Activity
Leave out the pictures, and copy exactly the lines from the line with "You are a computer-use agent. The height" through the last line of the data below.

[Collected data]
┄┄┄┄┄┄

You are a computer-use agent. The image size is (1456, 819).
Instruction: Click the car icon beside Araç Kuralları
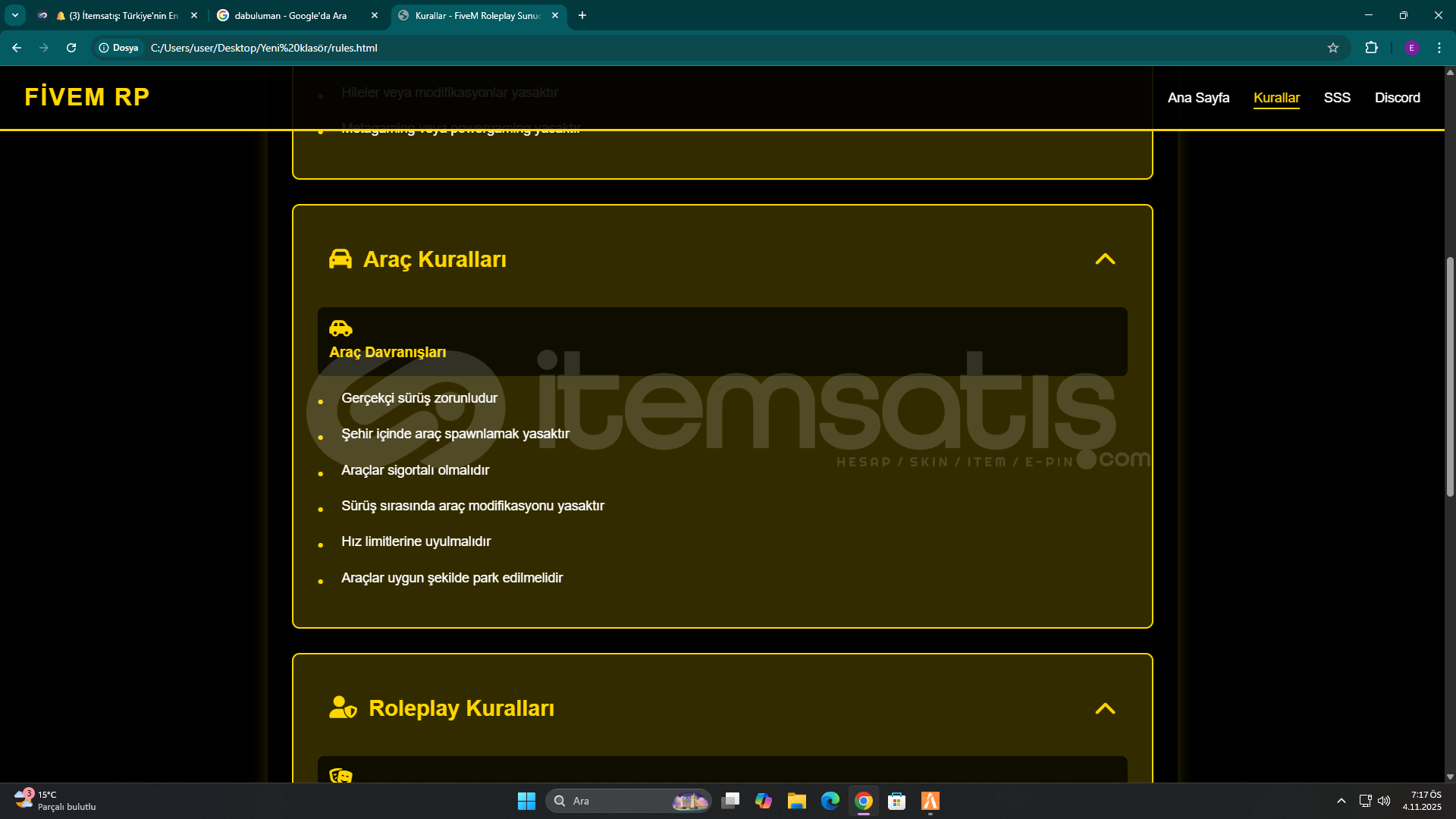(340, 259)
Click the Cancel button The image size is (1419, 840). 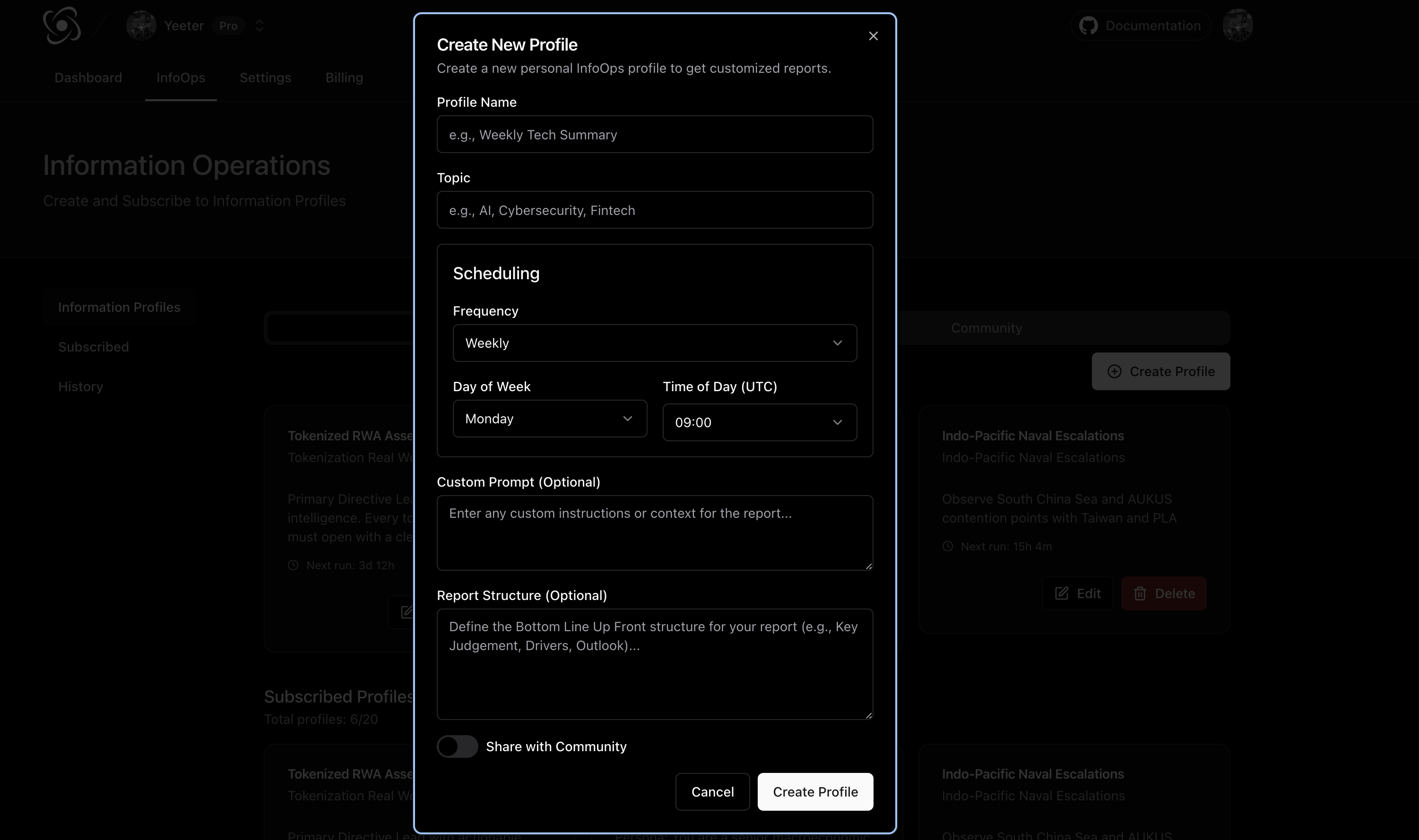pos(712,791)
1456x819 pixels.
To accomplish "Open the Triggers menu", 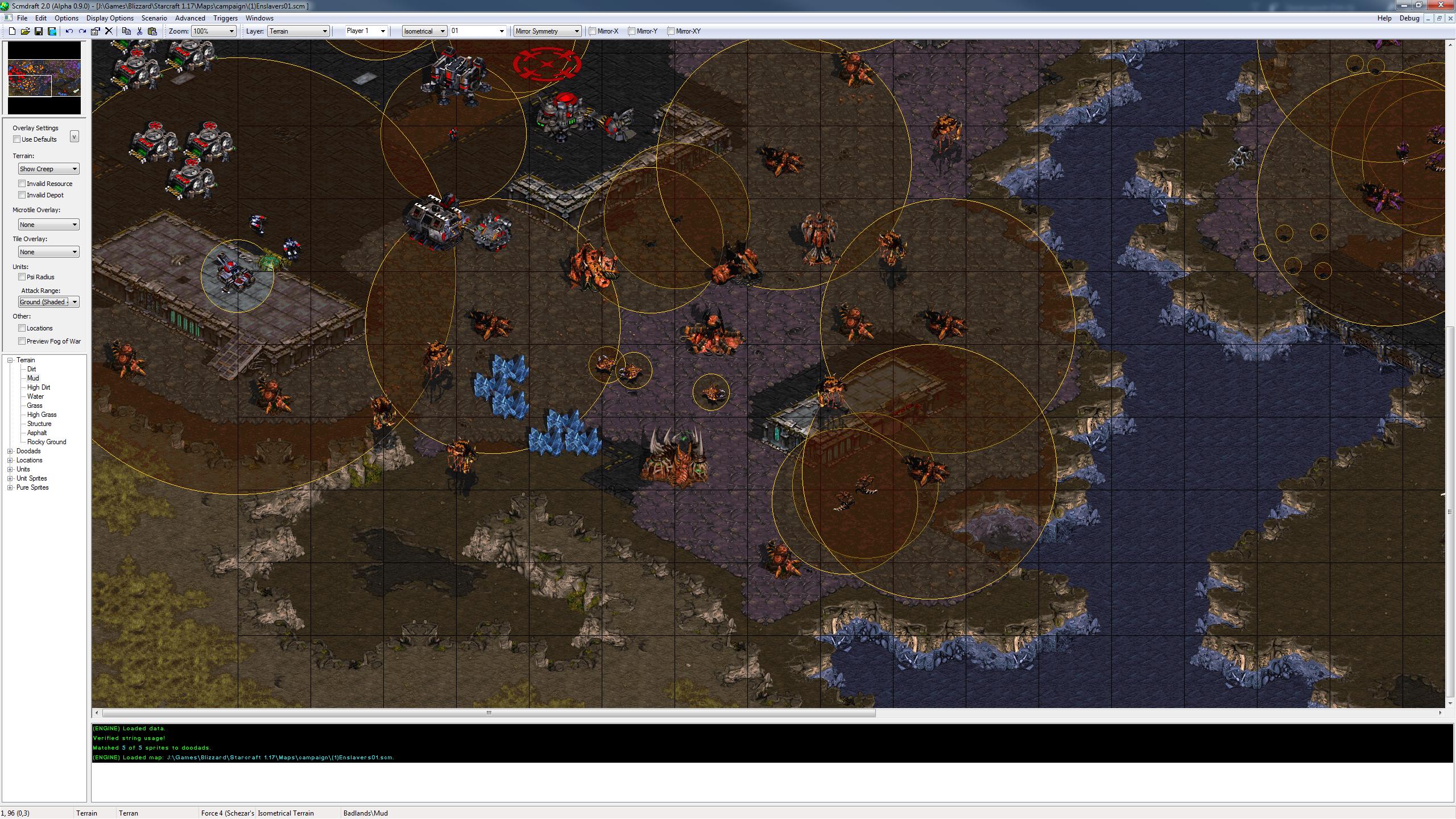I will (x=225, y=18).
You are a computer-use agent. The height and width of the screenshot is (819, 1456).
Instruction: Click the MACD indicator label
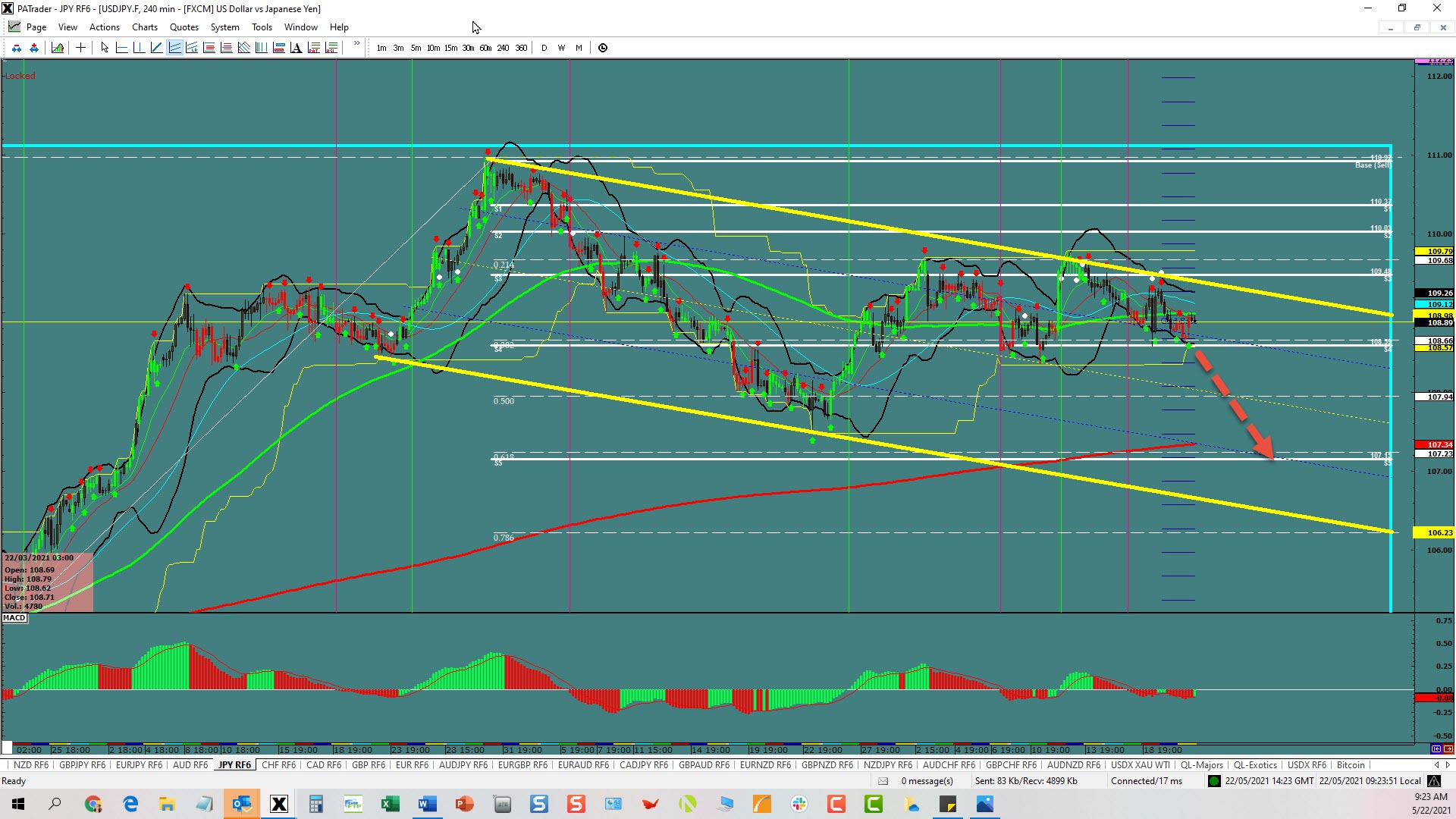click(x=14, y=618)
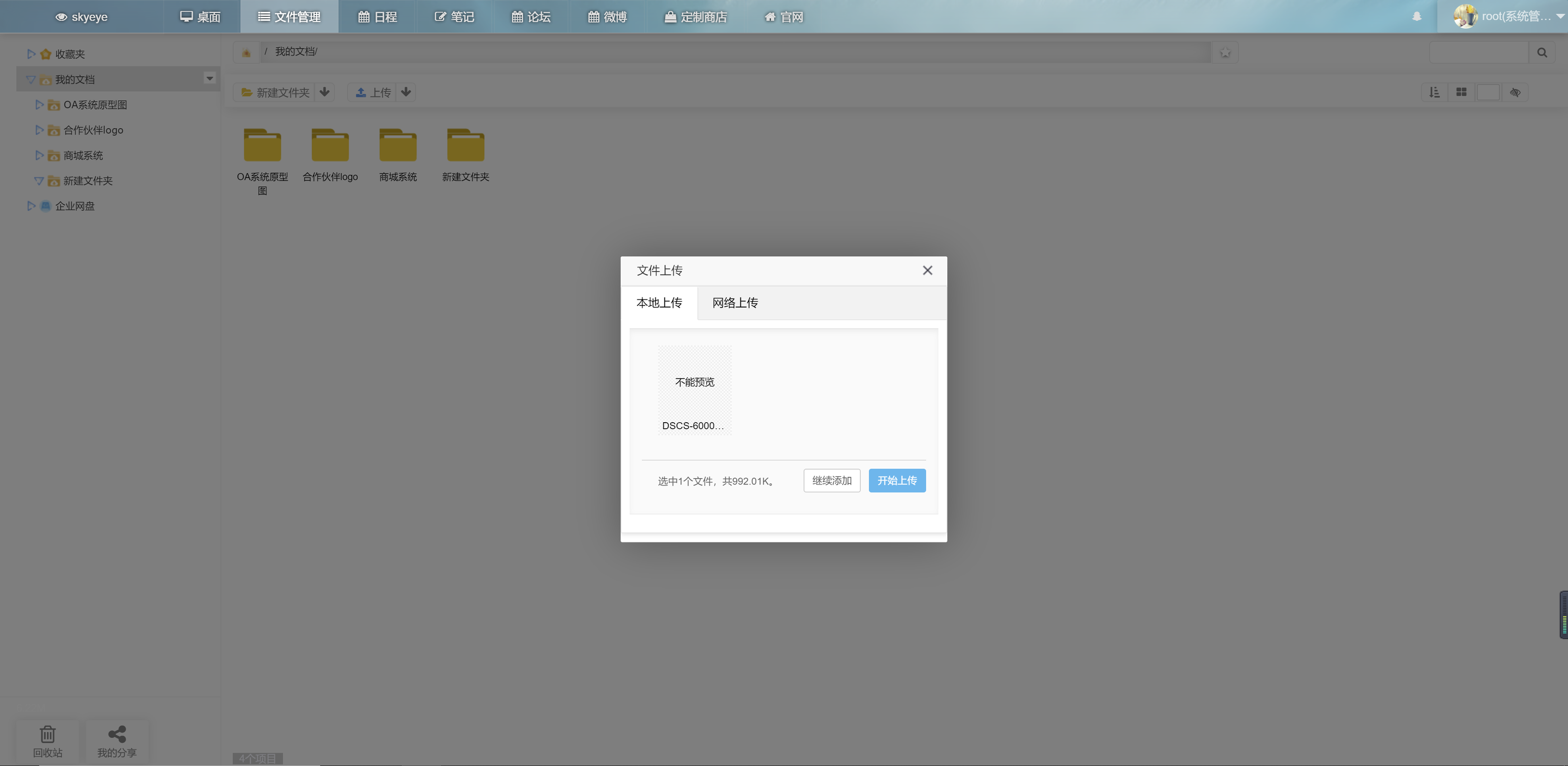The height and width of the screenshot is (766, 1568).
Task: Click the recycle bin icon
Action: point(48,735)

┄┄┄┄┄┄

Task result
You are a computer-use agent. The height and width of the screenshot is (819, 1456).
Instruction: Click the MACD indicator label
click(x=14, y=618)
The height and width of the screenshot is (766, 1568).
Task: Click the recycle bin icon
Action: point(48,735)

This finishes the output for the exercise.